The arts are fine

Published 7:12 pm Monday, September 9, 2019

SHANE STARR
LaGrange Resident

Is anybody but me impressed with the commitment to the fine arts LaGrange has made? 

Think about it – a town this size that supports an art museum, Sweetland Amphitheatre, a ballet company, the Azalea Storytelling Festival, a symphony, a theater group, not to mention additional offerings at LaGrange College. This is in a time when the arts always seem to be the first victim of budget cuts and austerity programs. 

Now, please know that I value the arts without having the slightest clue of how to create anything of artistic merit. In fifth grade, the cool kids played the xylophone. My assigned instrument was the sticks. In sixth grade, when I was getting to be husky, the music teacher decided my best contribution to the music program would be to push the piano on and off stage. 
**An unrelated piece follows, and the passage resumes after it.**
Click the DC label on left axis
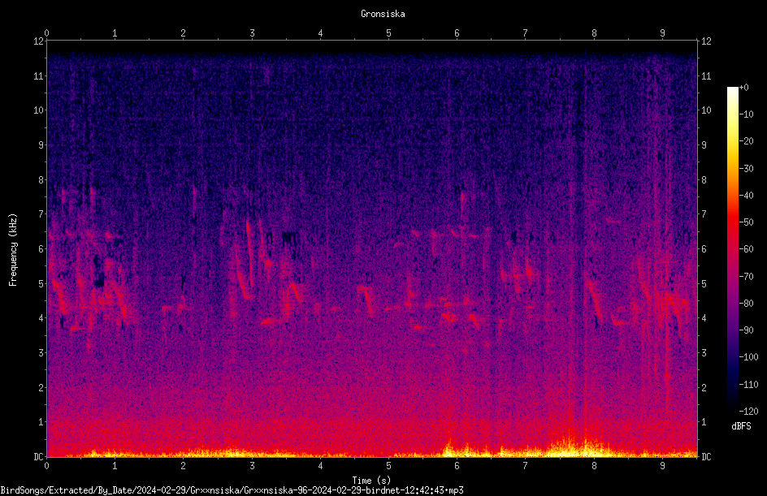 point(38,456)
In junior high, I thought I’d found my artistic niche in ceramics. I was fascinated by the whole clay-shaping-kiln thing. I felt sure I could be a skilled potter, a maker of delicate pieces of beauty that would rival the best artisans in China. My first piece was — in my mind — a small, perfectly-formed bowl, with subtle layers of glaze so stunning that I knew my mother would keep it with her special-occasion glassware and use it only at holidays. When I presented it to her, she looked at it without speaking for a moment, a pause which I interpreted as having had her breath taken away. 

She examined it from multiple angles and then declared, “An ashtray! How practical you are!”

I took an art appreciation course in college that I truly enjoyed, even if I didn’t always get it. Besides lectures, we also had to break into small evening study groups under the guidance of a graduate student TA. When we looked at Picasso’s “The Red Armchair,” the TA asked what I thought Picasso was trying to express. Believing that art required honesty I spoke my mind, saying, “That a linebacker has closed on a running back at the line of scrimmage and shoved his nose all the way around to the side of his face.” 

My TA looked pained. “You know she’s a woman?” he asked.  I shrugged. 

“She shouldn’t have run off-tackle, then.” 

Despite my lack of artistic genes, I am fascinated with and in awe of those who have them. Although we are going through a period of time in which our culture seems attracted to wealth and media fame more than creativity, history says that it is creativity that will be remembered. The architecture of the Greek and Roman empires, the art of the Renaissance, the music of the Baroque period — these are the ideas that endure and define civilizations. 

I’m proud of LaGrange for participating in that.